#### Reading passage:
******

# Newbie - really excited to be here ~



## lara_not_croft (Nov 23, 2007)

Hi everyone. I'm Lara, am 30 years old from just outside London. I was recommended to join here by a friend who is worried about me! She is worried because so many of our friends have had babies and she knows that while I am with them I put on a brave face but then go home and cry because it's not me with the baby.

I was recently diagnosed with PCOS (borderline case) but was not given any medication for it - simply told to lose weight and that should help the acne (which is the only obvious symptom I have). However, my main worry is the fertility aspect of PCOS. I know there are many women who have PCOS and have had no problems in conceiving (some after help) but my biggest fear is that I won't be able to - and my husband and I want a child more than anything in this world.

We've been TTC since March of this year so not that long but have had no joy. Surprisingly, as a PCOS sufferer, my periods are fairly regular - apart from 3 months when I didn't have one at all - but I don't know if I am ovulating properly. My specialist said they won't even do any sort of fertility testing until we've been TTC for at least a year. I am due to go back to the specialist in January and, although it'll only have been 10/11 months, I am going to see if they might do the testing anyway.

So, anyway .. hello to you all


----------



## Suzie (Jan 22, 2004)

and welcome to ff 

Glad you have joined us, you have come to the right place for support and understanding 

Just a suggestion. Maybe you could ask your gp if he will do a 21 day progesterone blood test for you to see if you are ovulating then at least you will have some idea. Not all gp's are helpful but worth a try ?
Sorry if you have already thought of this?

I have popped the link to the PCOS board below for you

http://www.fertilityfriends.co.uk/forum/index.php?board=13.0

Feel free to take a look around and introduce yourself 



xx


----------



## BAE (Sep 25, 2007)

Hi Lara,
Just wanted to say welcome to FF. This is a great site.
[fly]   Good luck  [/fly]
Love Bev xx


----------



## baby whisper (Sep 22, 2004)

******

#### Explore the material:
• a. Write out the part of the fertility forum thread that begins with the words "## BAE (Sep" and ends after the words "(Sep 22, 2004)".
• b. In the fertility forum thread, what test does Suzie suggest asking the GP to do?

******

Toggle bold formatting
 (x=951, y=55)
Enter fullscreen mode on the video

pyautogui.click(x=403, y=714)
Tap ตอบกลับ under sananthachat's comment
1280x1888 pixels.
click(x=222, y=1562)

******

#### Exercise solutions:
• a.
## BAE (Sep 25, 2007)

Hi Lara,
Just wanted to say welcome to FF. This is a great site.
[fly]   Good luck  [/fly]
Love Bev xx


----------



## baby whisper (Sep 22, 2004)

• b. A 21 day progesterone blood test, to see if Lara is ovulating.